I've been 1000% supportive of #TheShyViolet coming out as gender fluid, & using they/them pronouns. I've *rejoiced* over how expressive & free & happy they seem. I've been excited for their growth. I was initially against a name change, but I've changed my mind.
There was 1 thing
...I asked for understanding abt, & that was, "Sometimes I forget, & accidentally misgender you. That is NOT intentional. I WANT to use your pronouns. It's just been 12 years of she/her, & it takes an avg of 28 days to change a habit. You may have known all your life that you
...were a different gender, but I literally just found out. Forgive me in advance when I screw up, & keep reminding me!"

Apparently, that wasn't good enough.
Apparently, a mom w/ ADHD & swiss-cheese lungs who also busts her ass to be supportive of whatever her kids need...
...doesn't get grace or understanding for having a disability that literally affects my memory. I don't get the normal human adjustment time for massive change.

Apparently, in trying to explain why I might SOMETIMES, ACCIDENTALLY use the wrong pronoun, in their eyes, I was .
...justifying my use of wrong pronouns, & not being supportive???

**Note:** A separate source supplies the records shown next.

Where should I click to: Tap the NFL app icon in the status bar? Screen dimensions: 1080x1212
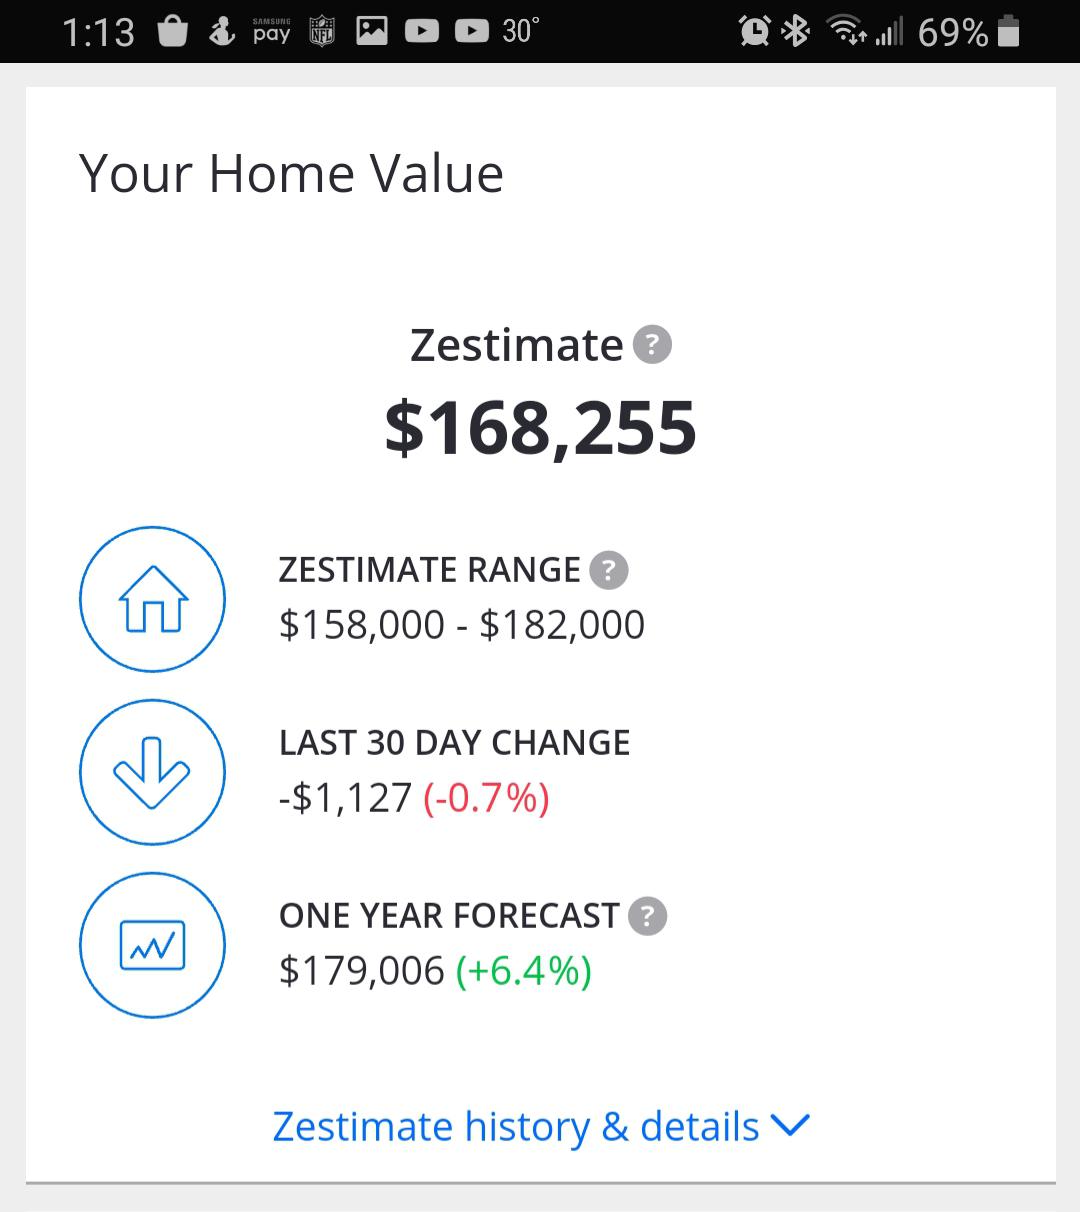tap(321, 30)
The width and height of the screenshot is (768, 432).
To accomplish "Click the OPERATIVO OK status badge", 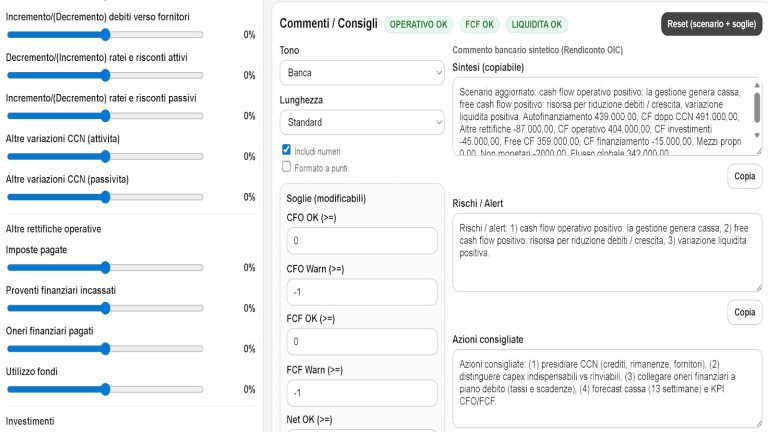I will tap(419, 24).
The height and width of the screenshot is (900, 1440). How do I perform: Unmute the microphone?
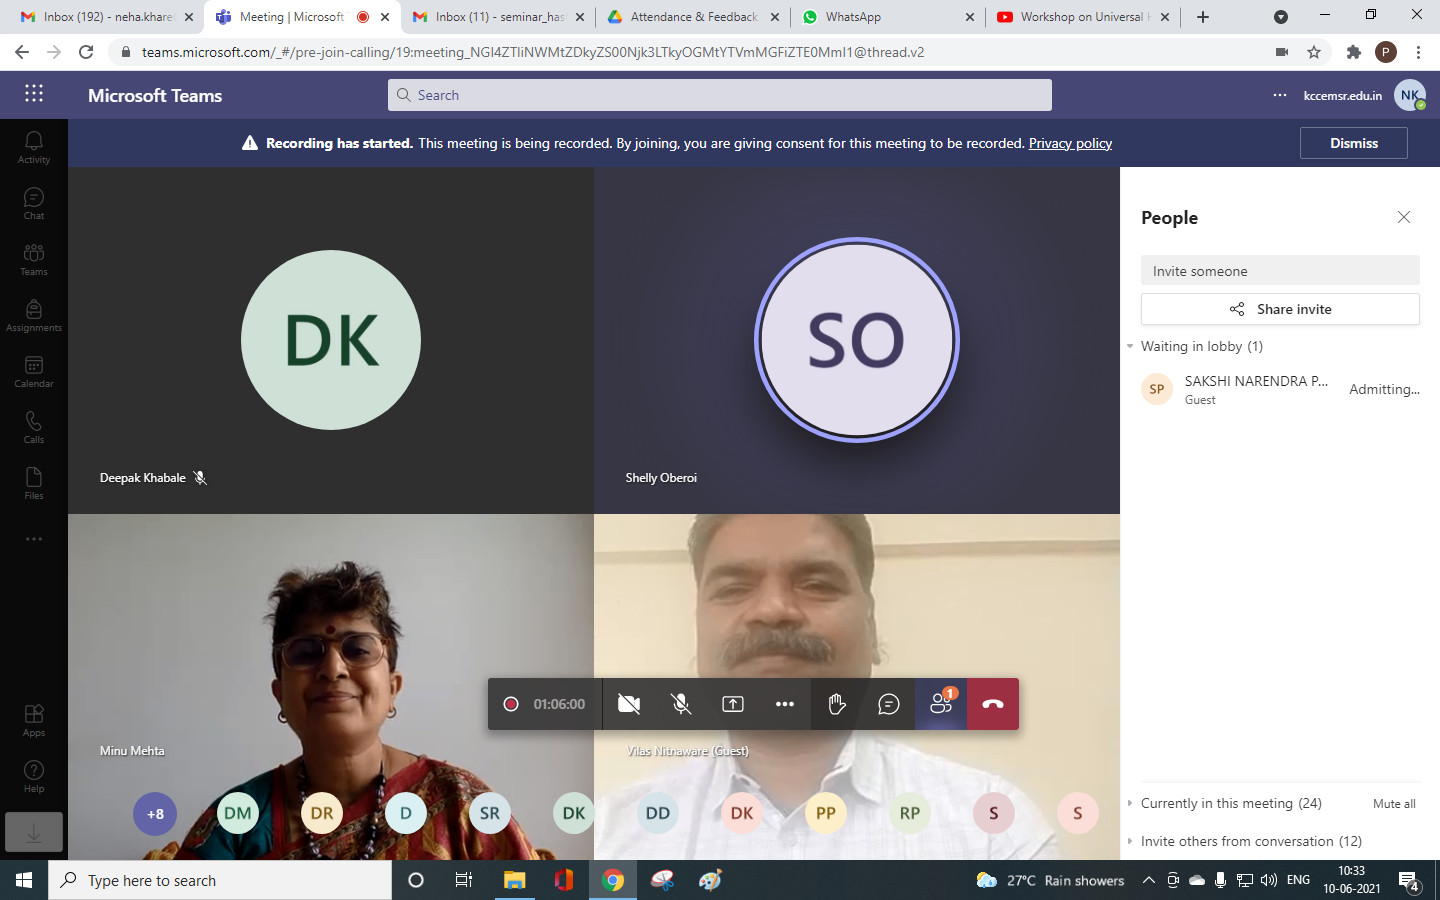[681, 704]
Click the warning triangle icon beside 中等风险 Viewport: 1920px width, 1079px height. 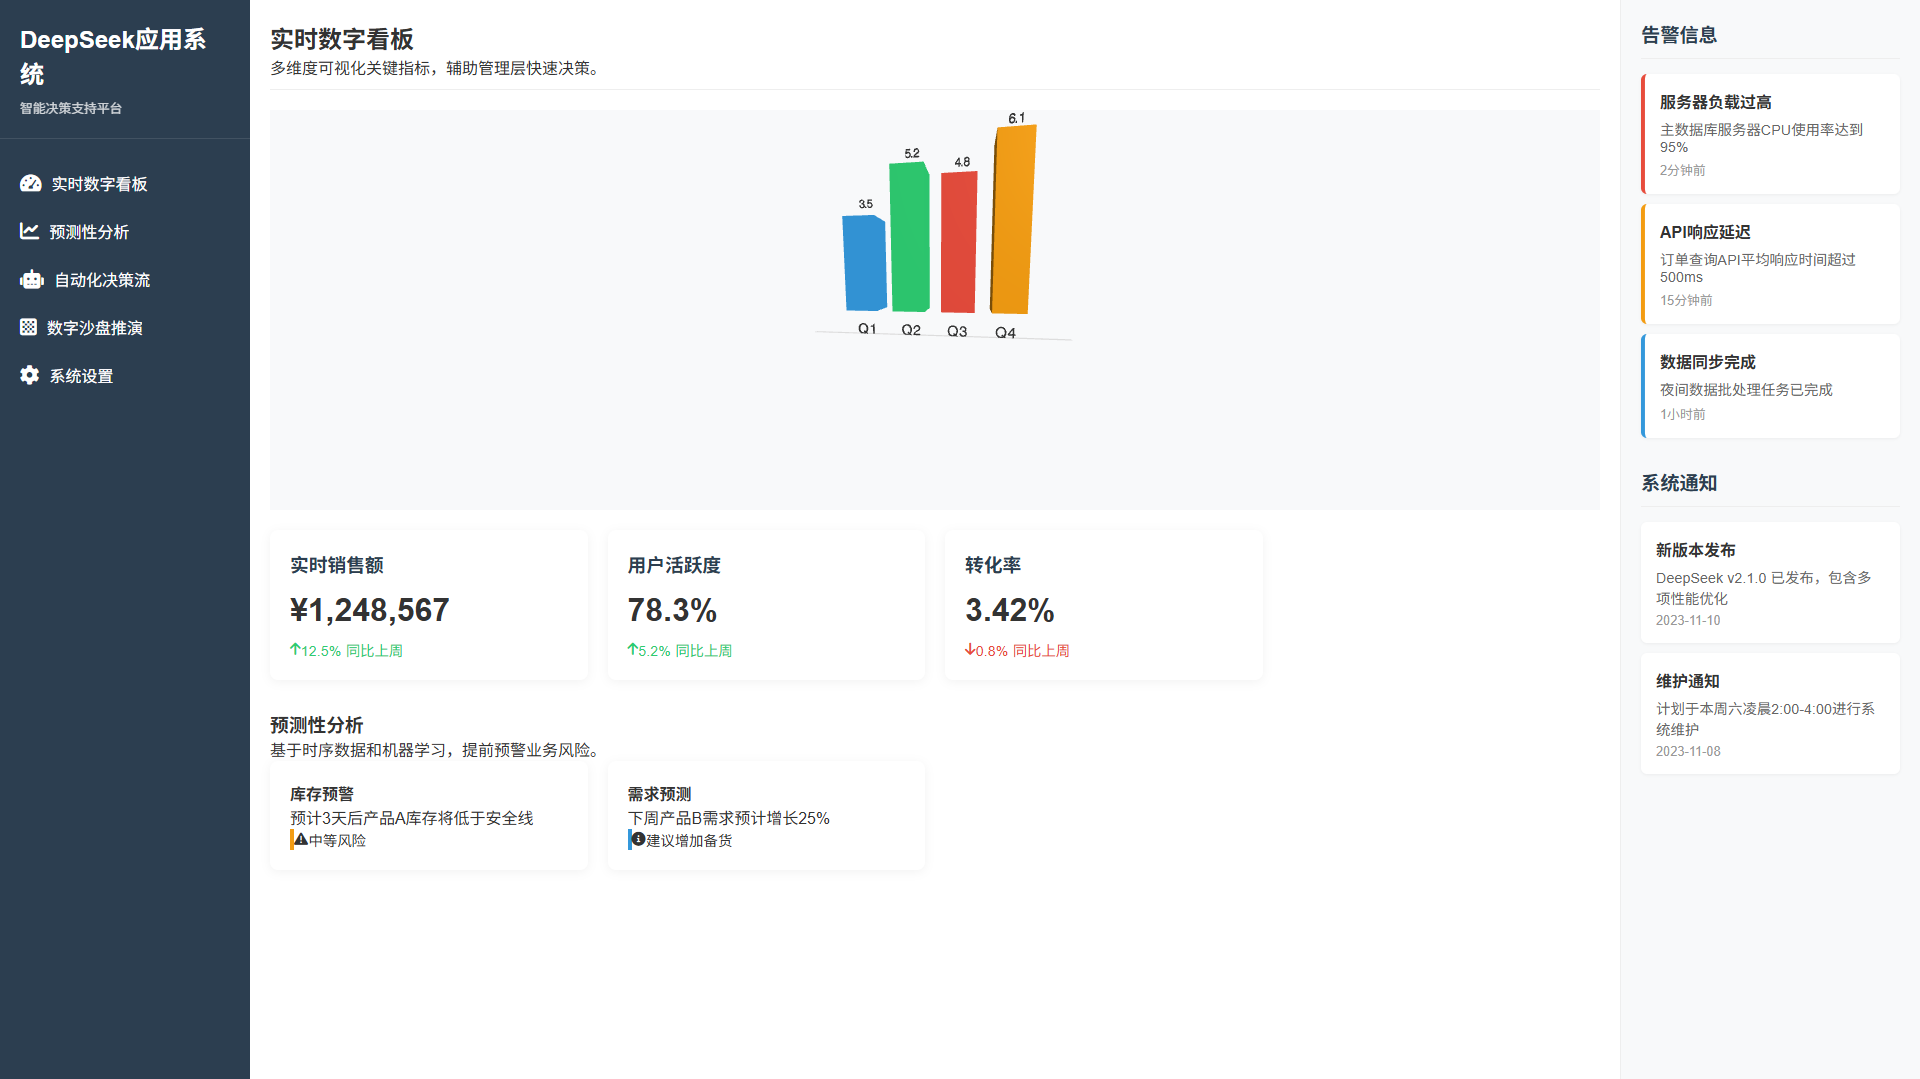300,840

This just hit me the wrong way today. I've been SO HAPPY to find out what the missing link was between Shy Violet & happiness. I have been so excited to get to know this new part of them. And they couldn't give me
...the benefit of the doubt, that actually love them & don't WANT to misgender them. Dammit, I might make mistakes, but I'm 1000% supportive.

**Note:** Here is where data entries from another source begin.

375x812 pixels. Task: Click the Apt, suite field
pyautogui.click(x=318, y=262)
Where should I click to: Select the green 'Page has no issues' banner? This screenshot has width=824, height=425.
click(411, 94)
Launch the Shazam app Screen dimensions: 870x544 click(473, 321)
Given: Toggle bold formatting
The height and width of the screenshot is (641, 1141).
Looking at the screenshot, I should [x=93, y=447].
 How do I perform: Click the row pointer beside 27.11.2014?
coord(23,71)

This has just come up in too many relationships recently. I'm not allowed to be human, have needs, make mistakes, be overwhelmed, or...
...perform at less than 100%. I'm not allowed to misunderstand someone, or check to see if they misunderstood me. I'm *tired* of tearing myself apart to love other ppl, but not have them be willing to inconvenience themselves for me. Shy Violet is allowed to be pissed,& to hate
...that my disability makes this hard on me. But dammit, even Janet from the Good Place was saying, "Not a Girl™" thru season 4. People make mistakes. People drive to their old houses or jobs, without thinking. People call their kids the other kids name. And ppl take time to...
...adjust to new pronouns because nothing changes overnight. It's not personal, it just takes a little time. I've changed my religion, my career goals, my social life, my body, &my expectations for literally everything, to help meet these kids' needs.i will NOT accept that
...a normal human adjustment period somehow negates that, &I just reached my goddamn limit. Maybe I'm angry & tired & need to eat a Snickers.
Meanwhile, I'm going to get a trans pride flag for the front of the house, & a sticker for the car, & hell, a tattoo on my forehead, if...
...that's what it takes to show them I'm supportive of their gender identity. NONE of that will stop me from occasionally slipping up and saying SHE. IM SORRY. IF I COULD CHANGE IT, I WOULD. But it takes time, & I will do everything I can to speed it up. But the last 40 years...
...have shown 1 self-evident truth: I can't make myself neurotypical, & that sucks for all of us. I love Shy Violet, & I'll love them regardless, but I want the benefit of the doubt. That's all.